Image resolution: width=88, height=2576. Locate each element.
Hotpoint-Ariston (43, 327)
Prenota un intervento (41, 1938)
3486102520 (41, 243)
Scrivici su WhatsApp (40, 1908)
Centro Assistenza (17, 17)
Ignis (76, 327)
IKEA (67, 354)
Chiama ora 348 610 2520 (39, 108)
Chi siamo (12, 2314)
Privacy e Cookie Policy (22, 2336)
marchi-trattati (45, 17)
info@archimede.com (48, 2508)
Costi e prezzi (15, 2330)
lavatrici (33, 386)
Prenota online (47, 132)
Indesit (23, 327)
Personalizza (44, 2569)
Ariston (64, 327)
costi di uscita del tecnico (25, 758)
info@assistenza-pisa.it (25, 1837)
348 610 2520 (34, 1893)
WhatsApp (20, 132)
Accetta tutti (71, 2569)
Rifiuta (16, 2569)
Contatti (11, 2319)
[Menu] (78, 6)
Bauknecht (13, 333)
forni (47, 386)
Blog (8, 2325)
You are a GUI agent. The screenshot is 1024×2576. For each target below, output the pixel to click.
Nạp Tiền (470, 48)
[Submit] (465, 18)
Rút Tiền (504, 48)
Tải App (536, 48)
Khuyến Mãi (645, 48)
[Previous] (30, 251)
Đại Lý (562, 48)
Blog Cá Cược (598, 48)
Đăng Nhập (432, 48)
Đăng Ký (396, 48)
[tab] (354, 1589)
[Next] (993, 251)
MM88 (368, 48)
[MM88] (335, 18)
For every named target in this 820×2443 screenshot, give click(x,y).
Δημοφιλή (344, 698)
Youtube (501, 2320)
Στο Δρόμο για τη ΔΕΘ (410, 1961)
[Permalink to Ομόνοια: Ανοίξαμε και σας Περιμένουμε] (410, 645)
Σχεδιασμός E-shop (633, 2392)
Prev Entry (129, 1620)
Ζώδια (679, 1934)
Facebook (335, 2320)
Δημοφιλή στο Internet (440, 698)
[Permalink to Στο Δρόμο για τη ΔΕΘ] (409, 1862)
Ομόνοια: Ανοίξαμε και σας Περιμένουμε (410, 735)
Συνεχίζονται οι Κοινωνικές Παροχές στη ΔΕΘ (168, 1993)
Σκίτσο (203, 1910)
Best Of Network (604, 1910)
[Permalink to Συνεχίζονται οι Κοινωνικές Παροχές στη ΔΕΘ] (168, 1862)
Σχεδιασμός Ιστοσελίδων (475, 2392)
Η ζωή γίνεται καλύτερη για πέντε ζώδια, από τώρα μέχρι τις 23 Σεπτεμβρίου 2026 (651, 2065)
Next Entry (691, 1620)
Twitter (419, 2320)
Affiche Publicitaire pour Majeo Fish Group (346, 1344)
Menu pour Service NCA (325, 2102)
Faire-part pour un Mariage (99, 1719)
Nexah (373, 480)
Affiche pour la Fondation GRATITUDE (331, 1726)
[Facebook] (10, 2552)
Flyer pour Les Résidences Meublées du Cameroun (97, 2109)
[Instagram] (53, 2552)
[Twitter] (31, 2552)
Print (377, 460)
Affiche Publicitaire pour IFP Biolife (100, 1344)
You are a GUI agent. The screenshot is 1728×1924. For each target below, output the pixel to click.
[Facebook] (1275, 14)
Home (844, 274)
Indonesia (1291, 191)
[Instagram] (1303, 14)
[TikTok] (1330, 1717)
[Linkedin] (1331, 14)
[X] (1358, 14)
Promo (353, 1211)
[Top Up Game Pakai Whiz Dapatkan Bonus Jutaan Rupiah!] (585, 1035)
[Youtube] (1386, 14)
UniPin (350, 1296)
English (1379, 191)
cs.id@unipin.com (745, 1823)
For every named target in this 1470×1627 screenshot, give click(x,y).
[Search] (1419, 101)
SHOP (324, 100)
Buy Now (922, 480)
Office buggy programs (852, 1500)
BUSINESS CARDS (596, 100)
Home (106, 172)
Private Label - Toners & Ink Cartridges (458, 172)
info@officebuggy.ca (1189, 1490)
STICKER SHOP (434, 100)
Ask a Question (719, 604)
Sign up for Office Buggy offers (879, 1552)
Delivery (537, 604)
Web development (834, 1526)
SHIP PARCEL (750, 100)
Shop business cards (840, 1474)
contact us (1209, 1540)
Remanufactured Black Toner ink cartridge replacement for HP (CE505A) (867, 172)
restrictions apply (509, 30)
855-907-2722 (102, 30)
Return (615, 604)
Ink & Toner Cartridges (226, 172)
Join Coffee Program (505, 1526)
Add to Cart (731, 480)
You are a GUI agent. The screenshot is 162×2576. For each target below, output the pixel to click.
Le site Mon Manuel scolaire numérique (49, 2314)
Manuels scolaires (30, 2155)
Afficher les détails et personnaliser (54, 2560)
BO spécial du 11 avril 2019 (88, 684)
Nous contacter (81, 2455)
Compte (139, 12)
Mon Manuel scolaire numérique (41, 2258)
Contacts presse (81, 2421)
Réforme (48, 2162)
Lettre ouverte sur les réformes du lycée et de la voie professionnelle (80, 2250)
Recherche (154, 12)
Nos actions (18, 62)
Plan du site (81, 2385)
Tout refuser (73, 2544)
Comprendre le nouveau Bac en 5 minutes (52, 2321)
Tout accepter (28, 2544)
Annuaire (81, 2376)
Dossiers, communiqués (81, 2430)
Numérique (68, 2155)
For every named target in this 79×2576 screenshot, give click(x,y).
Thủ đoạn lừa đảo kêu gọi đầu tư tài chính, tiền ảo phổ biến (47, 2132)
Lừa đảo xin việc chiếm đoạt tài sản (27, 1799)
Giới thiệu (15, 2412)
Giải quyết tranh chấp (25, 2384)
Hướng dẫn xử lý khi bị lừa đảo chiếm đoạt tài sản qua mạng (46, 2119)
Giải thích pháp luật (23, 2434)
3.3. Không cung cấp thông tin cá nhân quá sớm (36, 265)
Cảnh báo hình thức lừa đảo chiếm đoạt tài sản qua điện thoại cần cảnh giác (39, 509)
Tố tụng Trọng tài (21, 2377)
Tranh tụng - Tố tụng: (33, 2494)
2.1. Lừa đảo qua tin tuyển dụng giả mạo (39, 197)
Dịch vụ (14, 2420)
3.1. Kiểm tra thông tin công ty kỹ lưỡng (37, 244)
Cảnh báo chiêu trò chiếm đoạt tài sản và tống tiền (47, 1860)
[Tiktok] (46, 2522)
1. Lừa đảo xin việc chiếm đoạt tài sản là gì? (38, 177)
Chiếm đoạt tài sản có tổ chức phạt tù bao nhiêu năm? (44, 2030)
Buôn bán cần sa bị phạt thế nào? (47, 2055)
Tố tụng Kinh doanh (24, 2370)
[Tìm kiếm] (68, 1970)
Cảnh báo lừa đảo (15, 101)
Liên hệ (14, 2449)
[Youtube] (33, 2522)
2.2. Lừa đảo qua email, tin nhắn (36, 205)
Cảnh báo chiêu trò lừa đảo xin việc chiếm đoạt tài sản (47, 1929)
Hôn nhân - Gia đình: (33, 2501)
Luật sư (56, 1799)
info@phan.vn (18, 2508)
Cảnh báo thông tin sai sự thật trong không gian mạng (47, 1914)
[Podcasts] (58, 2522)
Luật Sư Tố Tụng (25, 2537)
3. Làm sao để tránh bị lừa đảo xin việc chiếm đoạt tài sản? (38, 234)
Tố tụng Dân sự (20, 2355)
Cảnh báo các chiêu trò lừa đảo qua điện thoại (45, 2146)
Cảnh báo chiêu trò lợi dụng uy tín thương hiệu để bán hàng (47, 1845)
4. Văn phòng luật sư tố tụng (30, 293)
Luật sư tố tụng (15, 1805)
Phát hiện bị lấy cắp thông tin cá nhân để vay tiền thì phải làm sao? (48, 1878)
************
EXERCISE OBJECTIVE - Copy the entries exactly, leaving no line out.

SOLUTION FOR THIS PROBLEM -
Image resolution: width=88, height=2576. Locate each element.
Hotpoint-Ariston (43, 327)
Prenota un intervento (41, 1938)
3486102520 (41, 243)
Scrivici su WhatsApp (40, 1908)
Centro Assistenza (17, 17)
Ignis (76, 327)
IKEA (67, 354)
Chiama ora 348 610 2520 (39, 108)
Chi siamo (12, 2314)
Privacy e Cookie Policy (22, 2336)
marchi-trattati (45, 17)
info@archimede.com (48, 2508)
Costi e prezzi (15, 2330)
lavatrici (33, 386)
Prenota online (47, 132)
Indesit (23, 327)
Personalizza (44, 2569)
Ariston (64, 327)
costi di uscita del tecnico (25, 758)
info@assistenza-pisa.it (25, 1837)
348 610 2520 (34, 1893)
WhatsApp (20, 132)
Accetta tutti (71, 2569)
Rifiuta (16, 2569)
Contatti (11, 2319)
[Menu] (78, 6)
Bauknecht (13, 333)
forni (47, 386)
Blog (8, 2325)
You are a GUI agent. The screenshot is 1024×2576. For each target below, output the pixel to click.
Nạp Tiền (470, 48)
[Submit] (465, 18)
Rút Tiền (504, 48)
Tải App (536, 48)
Khuyến Mãi (645, 48)
[Previous] (30, 251)
Đại Lý (562, 48)
Blog Cá Cược (598, 48)
Đăng Nhập (432, 48)
Đăng Ký (396, 48)
[tab] (354, 1589)
[Next] (993, 251)
MM88 (368, 48)
[MM88] (335, 18)
For every named target in this 820×2443 screenshot, give click(x,y).
Δημοφιλή (344, 698)
Youtube (501, 2320)
Στο Δρόμο για τη ΔΕΘ (410, 1961)
[Permalink to Ομόνοια: Ανοίξαμε και σας Περιμένουμε] (410, 645)
Σχεδιασμός E-shop (633, 2392)
Prev Entry (129, 1620)
Ζώδια (679, 1934)
Facebook (335, 2320)
Δημοφιλή στο Internet (440, 698)
[Permalink to Στο Δρόμο για τη ΔΕΘ] (409, 1862)
Ομόνοια: Ανοίξαμε και σας Περιμένουμε (410, 735)
Συνεχίζονται οι Κοινωνικές Παροχές στη ΔΕΘ (168, 1993)
Σκίτσο (203, 1910)
Best Of Network (604, 1910)
[Permalink to Συνεχίζονται οι Κοινωνικές Παροχές στη ΔΕΘ] (168, 1862)
Σχεδιασμός Ιστοσελίδων (475, 2392)
Η ζωή γίνεται καλύτερη για πέντε ζώδια, από τώρα μέχρι τις 23 Σεπτεμβρίου 2026 (651, 2065)
Next Entry (691, 1620)
Twitter (419, 2320)
Affiche Publicitaire pour Majeo Fish Group (346, 1344)
Menu pour Service NCA (325, 2102)
Faire-part pour un Mariage (99, 1719)
Nexah (373, 480)
Affiche pour la Fondation GRATITUDE (331, 1726)
[Facebook] (10, 2552)
Flyer pour Les Résidences Meublées du Cameroun (97, 2109)
[Instagram] (53, 2552)
[Twitter] (31, 2552)
Print (377, 460)
Affiche Publicitaire pour IFP Biolife (100, 1344)
You are a GUI agent. The screenshot is 1728×1924. For each target below, output the pixel to click.
[Facebook] (1275, 14)
Home (844, 274)
Indonesia (1291, 191)
[Instagram] (1303, 14)
[TikTok] (1330, 1717)
[Linkedin] (1331, 14)
[X] (1358, 14)
Promo (353, 1211)
[Top Up Game Pakai Whiz Dapatkan Bonus Jutaan Rupiah!] (585, 1035)
[Youtube] (1386, 14)
UniPin (350, 1296)
English (1379, 191)
cs.id@unipin.com (745, 1823)
For every named target in this 1470×1627 screenshot, give click(x,y).
[Search] (1419, 101)
SHOP (324, 100)
Buy Now (922, 480)
Office buggy programs (852, 1500)
BUSINESS CARDS (596, 100)
Home (106, 172)
Private Label - Toners & Ink Cartridges (458, 172)
info@officebuggy.ca (1189, 1490)
STICKER SHOP (434, 100)
Ask a Question (719, 604)
Sign up for Office Buggy offers (879, 1552)
Delivery (537, 604)
Web development (834, 1526)
SHIP PARCEL (750, 100)
Shop business cards (840, 1474)
contact us (1209, 1540)
Remanufactured Black Toner ink cartridge replacement for HP (CE505A) (867, 172)
restrictions apply (509, 30)
855-907-2722 (102, 30)
Return (615, 604)
Ink & Toner Cartridges (226, 172)
Join Coffee Program (505, 1526)
Add to Cart (731, 480)
You are a GUI agent. The screenshot is 162×2576. For each target below, output the pixel to click.
Le site Mon Manuel scolaire numérique (49, 2314)
Manuels scolaires (30, 2155)
Afficher les détails et personnaliser (54, 2560)
BO spécial du 11 avril 2019 (88, 684)
Nous contacter (81, 2455)
Compte (139, 12)
Mon Manuel scolaire numérique (41, 2258)
Contacts presse (81, 2421)
Réforme (48, 2162)
Lettre ouverte sur les réformes du lycée et de la voie professionnelle (80, 2250)
Recherche (154, 12)
Nos actions (18, 62)
Plan du site (81, 2385)
Tout refuser (73, 2544)
Comprendre le nouveau Bac en 5 minutes (52, 2321)
Tout accepter (28, 2544)
Annuaire (81, 2376)
Dossiers, communiqués (81, 2430)
Numérique (68, 2155)
For every named target in this 79×2576 screenshot, give click(x,y).
Thủ đoạn lừa đảo kêu gọi đầu tư tài chính, tiền ảo phổ biến (47, 2132)
Lừa đảo xin việc chiếm đoạt tài sản (27, 1799)
Giới thiệu (15, 2412)
Giải quyết tranh chấp (25, 2384)
Hướng dẫn xử lý khi bị lừa đảo chiếm đoạt tài sản qua mạng (46, 2119)
Giải thích pháp luật (23, 2434)
3.3. Không cung cấp thông tin cá nhân quá sớm (36, 265)
Cảnh báo hình thức lừa đảo chiếm đoạt tài sản qua điện thoại cần cảnh giác (39, 509)
Tố tụng Trọng tài (21, 2377)
Tranh tụng - Tố tụng: (33, 2494)
2.1. Lừa đảo qua tin tuyển dụng giả mạo (39, 197)
Dịch vụ (14, 2420)
3.1. Kiểm tra thông tin công ty kỹ lưỡng (37, 244)
Cảnh báo chiêu trò chiếm đoạt tài sản và tống tiền (47, 1860)
[Tiktok] (46, 2522)
1. Lừa đảo xin việc chiếm đoạt tài sản là gì? (38, 177)
Chiếm đoạt tài sản có tổ chức phạt tù bao nhiêu năm? (44, 2030)
Buôn bán cần sa bị phạt thế nào? (47, 2055)
Tố tụng Kinh doanh (24, 2370)
[Tìm kiếm] (68, 1970)
Cảnh báo lừa đảo (15, 101)
Liên hệ (14, 2449)
[Youtube] (33, 2522)
2.2. Lừa đảo qua email, tin nhắn (36, 205)
Cảnh báo chiêu trò lừa đảo xin việc chiếm đoạt tài sản (47, 1929)
Hôn nhân - Gia đình: (33, 2501)
Luật sư (56, 1799)
info@phan.vn (18, 2508)
Cảnh báo thông tin sai sự thật trong không gian mạng (47, 1914)
[Podcasts] (58, 2522)
Luật Sư Tố Tụng (25, 2537)
3. Làm sao để tránh bị lừa đảo xin việc chiếm đoạt tài sản? (38, 234)
Tố tụng Dân sự (20, 2355)
Cảnh báo các chiêu trò lừa đảo qua điện thoại (45, 2146)
Cảnh báo chiêu trò lợi dụng uy tín thương hiệu để bán hàng (47, 1845)
4. Văn phòng luật sư tố tụng (30, 293)
Luật sư tố tụng (15, 1805)
Phát hiện bị lấy cắp thông tin cá nhân để vay tiền thì phải làm sao? (48, 1878)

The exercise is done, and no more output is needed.